# PROBLEM STATEMENT:
Pull each line holding "beside" out of the entries below.

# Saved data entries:
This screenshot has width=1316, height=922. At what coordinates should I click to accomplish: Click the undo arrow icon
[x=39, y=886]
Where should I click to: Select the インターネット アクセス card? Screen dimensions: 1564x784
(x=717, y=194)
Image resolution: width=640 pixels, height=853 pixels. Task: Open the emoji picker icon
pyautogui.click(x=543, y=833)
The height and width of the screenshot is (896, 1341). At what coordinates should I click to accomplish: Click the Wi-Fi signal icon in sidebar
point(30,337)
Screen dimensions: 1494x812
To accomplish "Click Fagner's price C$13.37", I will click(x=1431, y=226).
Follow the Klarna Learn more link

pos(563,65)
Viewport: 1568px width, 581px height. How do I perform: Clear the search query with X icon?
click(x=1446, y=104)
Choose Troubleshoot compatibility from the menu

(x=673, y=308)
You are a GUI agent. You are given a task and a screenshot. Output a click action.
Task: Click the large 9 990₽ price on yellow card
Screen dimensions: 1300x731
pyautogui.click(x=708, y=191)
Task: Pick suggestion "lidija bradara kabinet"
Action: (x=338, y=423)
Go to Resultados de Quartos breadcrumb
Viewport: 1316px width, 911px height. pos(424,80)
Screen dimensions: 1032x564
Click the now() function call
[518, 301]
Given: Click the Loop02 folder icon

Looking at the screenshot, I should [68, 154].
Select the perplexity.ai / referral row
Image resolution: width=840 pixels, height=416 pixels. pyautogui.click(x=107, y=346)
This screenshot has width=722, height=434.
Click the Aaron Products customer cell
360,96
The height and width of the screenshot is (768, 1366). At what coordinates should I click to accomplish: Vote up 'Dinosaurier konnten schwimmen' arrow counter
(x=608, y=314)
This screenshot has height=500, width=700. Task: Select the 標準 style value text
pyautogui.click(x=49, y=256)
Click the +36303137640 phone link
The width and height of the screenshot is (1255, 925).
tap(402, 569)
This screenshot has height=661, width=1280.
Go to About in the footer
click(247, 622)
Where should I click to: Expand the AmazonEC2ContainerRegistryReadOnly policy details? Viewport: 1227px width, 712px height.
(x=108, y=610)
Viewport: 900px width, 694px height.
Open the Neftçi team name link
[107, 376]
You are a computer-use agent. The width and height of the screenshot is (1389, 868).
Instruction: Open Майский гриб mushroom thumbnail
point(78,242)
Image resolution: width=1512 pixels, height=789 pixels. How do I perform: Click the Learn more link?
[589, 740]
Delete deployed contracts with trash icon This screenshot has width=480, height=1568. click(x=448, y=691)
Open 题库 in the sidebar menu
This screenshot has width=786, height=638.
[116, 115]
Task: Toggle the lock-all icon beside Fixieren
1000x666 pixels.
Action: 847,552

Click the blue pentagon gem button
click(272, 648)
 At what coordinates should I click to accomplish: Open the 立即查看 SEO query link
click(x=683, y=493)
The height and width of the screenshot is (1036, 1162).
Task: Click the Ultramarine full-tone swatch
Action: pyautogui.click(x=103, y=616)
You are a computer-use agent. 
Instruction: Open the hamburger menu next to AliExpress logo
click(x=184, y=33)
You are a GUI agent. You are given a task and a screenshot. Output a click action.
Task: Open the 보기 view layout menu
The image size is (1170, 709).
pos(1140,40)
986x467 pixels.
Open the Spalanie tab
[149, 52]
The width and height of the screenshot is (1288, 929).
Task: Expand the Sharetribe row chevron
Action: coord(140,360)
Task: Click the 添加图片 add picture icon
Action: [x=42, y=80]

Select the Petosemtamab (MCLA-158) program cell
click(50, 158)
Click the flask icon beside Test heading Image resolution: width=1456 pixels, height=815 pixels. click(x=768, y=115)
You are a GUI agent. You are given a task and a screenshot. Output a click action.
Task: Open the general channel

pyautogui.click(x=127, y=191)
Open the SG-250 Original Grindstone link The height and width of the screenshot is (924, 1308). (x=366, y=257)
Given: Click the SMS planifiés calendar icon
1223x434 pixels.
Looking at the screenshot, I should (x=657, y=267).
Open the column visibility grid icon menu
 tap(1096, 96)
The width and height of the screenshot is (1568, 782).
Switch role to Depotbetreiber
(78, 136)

# SOLUTION TO THIS EXERCISE:
Task: Toggle the lock-all icon beside Fixieren
Click the flask icon beside Test heading Image resolution: width=1456 pixels, height=815 pixels. click(x=768, y=115)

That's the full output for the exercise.